Kiai Marogan tercatat pernah belajar ilmu-ilmu agama seperti ilmu fiqih, hadits dan tasawuf. Hal ini dapat diperoleh dari isnad-isnad yang ditulis oleh Syekh Yasin al-Fadani, mudir (pimpinan) Madrasah Darul Ulum Mekah.
Dasar-dasar pendidikan agamanya diberikan oleh ayahnya sendiri, Ki. Mgs. H. Mahmud Kanang yang juga sebagai sufi kelana dan wafat di Kota Aden –Yaman, yang makamnya terkenal dengan nama “Kubah al-Jawi”.

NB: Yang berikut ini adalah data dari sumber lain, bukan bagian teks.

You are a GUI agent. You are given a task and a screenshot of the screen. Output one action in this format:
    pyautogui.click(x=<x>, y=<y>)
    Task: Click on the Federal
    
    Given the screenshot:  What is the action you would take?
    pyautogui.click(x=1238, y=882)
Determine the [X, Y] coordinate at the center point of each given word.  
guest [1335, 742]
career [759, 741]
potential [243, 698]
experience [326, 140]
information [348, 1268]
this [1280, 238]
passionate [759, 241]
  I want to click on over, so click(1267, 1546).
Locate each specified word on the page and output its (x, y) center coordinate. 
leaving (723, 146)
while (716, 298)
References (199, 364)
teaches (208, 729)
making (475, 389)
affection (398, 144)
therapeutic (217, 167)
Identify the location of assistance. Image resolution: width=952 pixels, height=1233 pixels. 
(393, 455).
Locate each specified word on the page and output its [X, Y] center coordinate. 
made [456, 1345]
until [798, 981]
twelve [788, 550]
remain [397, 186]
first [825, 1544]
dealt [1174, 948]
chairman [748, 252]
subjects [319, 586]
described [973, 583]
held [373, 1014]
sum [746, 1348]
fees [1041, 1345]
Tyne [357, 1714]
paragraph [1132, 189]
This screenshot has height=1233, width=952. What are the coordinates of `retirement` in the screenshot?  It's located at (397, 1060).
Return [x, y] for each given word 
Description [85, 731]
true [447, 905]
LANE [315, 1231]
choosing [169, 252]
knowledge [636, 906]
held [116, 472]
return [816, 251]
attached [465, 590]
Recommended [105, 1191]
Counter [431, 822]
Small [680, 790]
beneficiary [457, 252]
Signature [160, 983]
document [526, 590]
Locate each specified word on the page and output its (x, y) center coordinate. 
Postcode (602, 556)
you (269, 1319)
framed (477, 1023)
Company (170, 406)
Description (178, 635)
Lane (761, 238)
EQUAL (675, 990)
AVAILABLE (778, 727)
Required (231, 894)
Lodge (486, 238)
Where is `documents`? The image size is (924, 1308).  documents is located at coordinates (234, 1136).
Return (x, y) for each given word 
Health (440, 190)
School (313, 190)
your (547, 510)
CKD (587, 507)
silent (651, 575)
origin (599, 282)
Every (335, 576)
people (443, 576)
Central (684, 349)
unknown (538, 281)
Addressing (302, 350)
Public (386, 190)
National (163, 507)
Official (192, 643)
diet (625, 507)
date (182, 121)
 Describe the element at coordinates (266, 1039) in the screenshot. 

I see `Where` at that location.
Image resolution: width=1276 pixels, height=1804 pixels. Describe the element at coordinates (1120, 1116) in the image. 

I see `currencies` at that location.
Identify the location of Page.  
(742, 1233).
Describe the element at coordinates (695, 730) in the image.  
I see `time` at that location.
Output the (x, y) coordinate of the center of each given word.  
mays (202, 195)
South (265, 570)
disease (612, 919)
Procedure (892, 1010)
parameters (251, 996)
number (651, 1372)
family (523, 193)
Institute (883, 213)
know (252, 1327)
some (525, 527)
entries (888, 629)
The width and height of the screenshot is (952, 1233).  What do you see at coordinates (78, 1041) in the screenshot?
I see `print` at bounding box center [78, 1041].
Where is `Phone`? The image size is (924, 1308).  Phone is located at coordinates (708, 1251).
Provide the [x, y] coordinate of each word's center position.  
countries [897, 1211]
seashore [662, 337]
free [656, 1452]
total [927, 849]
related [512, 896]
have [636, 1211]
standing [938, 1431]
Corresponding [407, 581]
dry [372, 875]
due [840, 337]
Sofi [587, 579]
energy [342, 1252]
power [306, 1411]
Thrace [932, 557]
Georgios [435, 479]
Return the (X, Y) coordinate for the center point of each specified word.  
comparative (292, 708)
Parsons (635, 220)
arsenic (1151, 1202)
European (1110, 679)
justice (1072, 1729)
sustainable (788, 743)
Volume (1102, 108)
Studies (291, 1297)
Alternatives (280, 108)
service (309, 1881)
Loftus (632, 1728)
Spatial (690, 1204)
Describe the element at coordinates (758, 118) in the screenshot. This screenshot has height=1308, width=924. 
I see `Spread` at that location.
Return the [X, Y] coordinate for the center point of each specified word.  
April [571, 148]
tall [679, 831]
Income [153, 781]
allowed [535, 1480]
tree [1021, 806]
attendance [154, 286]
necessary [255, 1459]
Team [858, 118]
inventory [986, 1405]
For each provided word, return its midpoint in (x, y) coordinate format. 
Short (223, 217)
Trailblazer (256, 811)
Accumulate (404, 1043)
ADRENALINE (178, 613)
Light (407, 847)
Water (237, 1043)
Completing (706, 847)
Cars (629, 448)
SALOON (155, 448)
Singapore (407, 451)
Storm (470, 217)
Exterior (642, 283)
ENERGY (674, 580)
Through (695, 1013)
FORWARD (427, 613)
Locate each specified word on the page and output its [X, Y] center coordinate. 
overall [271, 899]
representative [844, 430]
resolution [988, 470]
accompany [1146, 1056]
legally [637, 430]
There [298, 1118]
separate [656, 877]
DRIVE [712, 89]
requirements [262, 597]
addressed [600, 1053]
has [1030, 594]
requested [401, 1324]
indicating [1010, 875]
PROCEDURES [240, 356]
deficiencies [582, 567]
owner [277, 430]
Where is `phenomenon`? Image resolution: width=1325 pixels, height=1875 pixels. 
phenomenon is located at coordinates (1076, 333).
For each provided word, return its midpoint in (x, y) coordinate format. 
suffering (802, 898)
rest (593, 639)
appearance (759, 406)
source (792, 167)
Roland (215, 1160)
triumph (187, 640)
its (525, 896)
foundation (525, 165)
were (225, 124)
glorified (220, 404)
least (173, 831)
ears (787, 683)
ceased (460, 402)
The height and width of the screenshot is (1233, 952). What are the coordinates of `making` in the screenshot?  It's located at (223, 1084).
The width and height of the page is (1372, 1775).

Ketika remaja Abdul Hamid belajar berbagai disiplin ilmu agama Islam kepada ulama-ulama besar Palembang waktu itu seperti: Syekh Pangeran Surya Kusuma Muhammad Arsyad (w.1884), Syekh Kemas Muhammad bin Ahmad (w.1837), Syekh Datuk Muhammad Akib (w.1849), dll. Ia berpegang kepada akidah ahlussunnah wal jamaah, bermazhabkan Imam Syafei.
Sedang dibidang tasawwuf, ia mengamalkan dan mendapat ijazah Tarekat Sammaniyah dari ayahnya sendiri dan Tarekat Naqsyabandiyah dari para gurunya. Selanjutnya ia meneruskan studinya ke tanah suci, terutama Makkah dan Madinah kepada gurunya Sayid Ahmad Zaini Dahlan, Sayid Ahmad Dimyati dan Syekh Ahmad Khatib Sambas. Sedangkan kawan seperguruannya saat itu antara lain Imam Nawawi Banten (1813-1897), KH. Kholil Bangkalan (1820-1925), KH. Mahfuz Termas (1824-1920), Kgs. Abdullah bin Ma’ruf, dan lain.lain
Setelah merampungkan studinya di tanah suci, ia berkeinginan untuk hijrah ke Masjidil Aqsa, namun niat tersebut diurungkannya. Karena ia memperoleh petunjuk bahwa negerinya masih sangat memerlukannya, dimana beliau meninggalkan dua anak yatim yang tak lain Masjid Kiai Merogan dan Masjid Lawang Kidul.
Kiai Marogan memiliki dua orang istri yang bernama Masayu Maznah dan Raden Ayu salmah. Dari pernikahannya ia dikarunia tiga putra putri yaitu Masagus H. Abu Mansyur, Masagus H. Usman, dan Masayu Zuhro. Pada masa mudanya Kiai Marogan dikenal giat berbisnis di bidang saw-mill atau perkayuan. Ia memiliki dua buah pabrik penggergajian kayu.